JOV 750P
From Sega Retro
JOV 750P was a Volvo Ailsa B55 double-decker bus briefly operated by Sega for its annual tours in the United Kingdom during the early 1990s.
Untaxed | Tax due: 1 July 1994 |
MOT | No results returned |
Vehicle Make | VOLVO |
Date of first registration | February 1976 |
Year of manufacture | 1976 |
Fuel type | DIESEL |
Export marker | No |
Vehicle status | Untaxed |
Vehicle colour | WHITE |
Wheelplan | 2 AXLE RIGID BODY |
Revenue weight | 9378kg |
Date of last V5C (logbook) issued | 20 May 1993 |
Vehicle History
JOV 750P was a Volvo Ailsa B55, of the Alexander RV bodywork style, type H44/35F. Its serial number was #4750.
It was built in early 1976 and bought by the West Midlands Passenger Transport Executive, who ran it for around a decade before it was bought by London Buses in October 1987, and put into the Edgware store. It entered service a month later in November, where it ran initially for Harrow Buses on routes 114, 140, 183, and 340. It may have possibly been reduced to just running route 183 by 1988, before being withdrawn entirely into the Fulwell store in November 1990. It stayed out of use over the winter of 1990/1991, until being sold to the Wombwell Diesels scrap dealer in March 1991.
The bus was then purchased at an unknown date between March and December of that same year by "CBH Partners, SW1", who operated it as a mobile exhibition unit for Sega Games. The earliest known appearance of the bus for Sega was at the St. Enoch Centre in Glasgow (pictured at the top of this page) in December 1991, branded as "Sega on the road". It toured the country demoing Sega games, including the 1993 European Grand Prix with the other two Sega buses, RCH 280R and C648 FTT.

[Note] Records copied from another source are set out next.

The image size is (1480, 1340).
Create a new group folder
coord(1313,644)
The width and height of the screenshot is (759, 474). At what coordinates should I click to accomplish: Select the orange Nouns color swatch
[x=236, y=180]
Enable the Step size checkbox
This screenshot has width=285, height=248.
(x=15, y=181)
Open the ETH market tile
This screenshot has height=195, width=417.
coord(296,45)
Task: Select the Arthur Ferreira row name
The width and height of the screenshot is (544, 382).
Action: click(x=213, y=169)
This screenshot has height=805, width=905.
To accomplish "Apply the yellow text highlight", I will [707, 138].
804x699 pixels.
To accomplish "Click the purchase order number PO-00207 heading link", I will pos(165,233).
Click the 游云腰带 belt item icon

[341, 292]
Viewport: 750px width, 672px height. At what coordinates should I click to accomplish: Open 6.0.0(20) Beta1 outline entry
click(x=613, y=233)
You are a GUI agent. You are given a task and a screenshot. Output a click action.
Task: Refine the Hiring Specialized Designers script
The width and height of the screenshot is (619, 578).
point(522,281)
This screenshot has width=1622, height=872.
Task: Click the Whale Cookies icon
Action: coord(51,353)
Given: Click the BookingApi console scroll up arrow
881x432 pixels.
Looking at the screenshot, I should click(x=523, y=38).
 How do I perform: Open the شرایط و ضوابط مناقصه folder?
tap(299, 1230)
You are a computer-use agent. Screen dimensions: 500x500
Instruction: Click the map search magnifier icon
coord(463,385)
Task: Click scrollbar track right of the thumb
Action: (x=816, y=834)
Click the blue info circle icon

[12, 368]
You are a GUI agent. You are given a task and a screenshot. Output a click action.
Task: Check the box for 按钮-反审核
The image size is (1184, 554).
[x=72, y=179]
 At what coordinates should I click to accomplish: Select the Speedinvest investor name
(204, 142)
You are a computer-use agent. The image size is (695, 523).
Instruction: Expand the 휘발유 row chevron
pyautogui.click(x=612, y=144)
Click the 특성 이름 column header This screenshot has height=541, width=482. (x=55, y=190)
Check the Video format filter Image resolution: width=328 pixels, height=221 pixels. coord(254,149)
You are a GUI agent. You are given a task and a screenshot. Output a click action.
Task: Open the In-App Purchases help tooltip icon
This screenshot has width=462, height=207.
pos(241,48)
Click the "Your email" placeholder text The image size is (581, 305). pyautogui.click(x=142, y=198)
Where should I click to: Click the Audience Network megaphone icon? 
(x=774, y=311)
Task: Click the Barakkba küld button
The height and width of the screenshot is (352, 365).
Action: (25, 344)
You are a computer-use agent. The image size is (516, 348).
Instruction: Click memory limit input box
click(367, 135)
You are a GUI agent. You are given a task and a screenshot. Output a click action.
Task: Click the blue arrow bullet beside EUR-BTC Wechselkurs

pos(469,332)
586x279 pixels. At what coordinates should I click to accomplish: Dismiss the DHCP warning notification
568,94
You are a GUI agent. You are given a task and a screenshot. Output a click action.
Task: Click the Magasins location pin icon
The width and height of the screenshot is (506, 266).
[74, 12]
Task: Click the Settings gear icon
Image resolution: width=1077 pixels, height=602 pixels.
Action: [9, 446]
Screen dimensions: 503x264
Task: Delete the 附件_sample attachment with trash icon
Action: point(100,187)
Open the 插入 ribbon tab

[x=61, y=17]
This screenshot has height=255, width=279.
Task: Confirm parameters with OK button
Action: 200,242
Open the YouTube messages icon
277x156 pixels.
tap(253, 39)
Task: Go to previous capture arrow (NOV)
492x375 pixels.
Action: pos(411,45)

The bus's service life for Sega came to an end some time shortly before March 1994, following an incident near Macclesfield where the bus "missed the road" and crashed[1]. It seems Sega decided the bus wasn't worth repairing: according to MegaAction, "we understand parts are both rare and quite highly priced"; and in September 1994 it was bought by Black Prince Buses (based in Morley, West Yorkshire), who sold it in October 1994 to Ripley's of Carlton, West Yorkshire - another scrap dealer, but this time there was no further purchase and the bus almost certainly torn to pieces for parts and scrap.[2]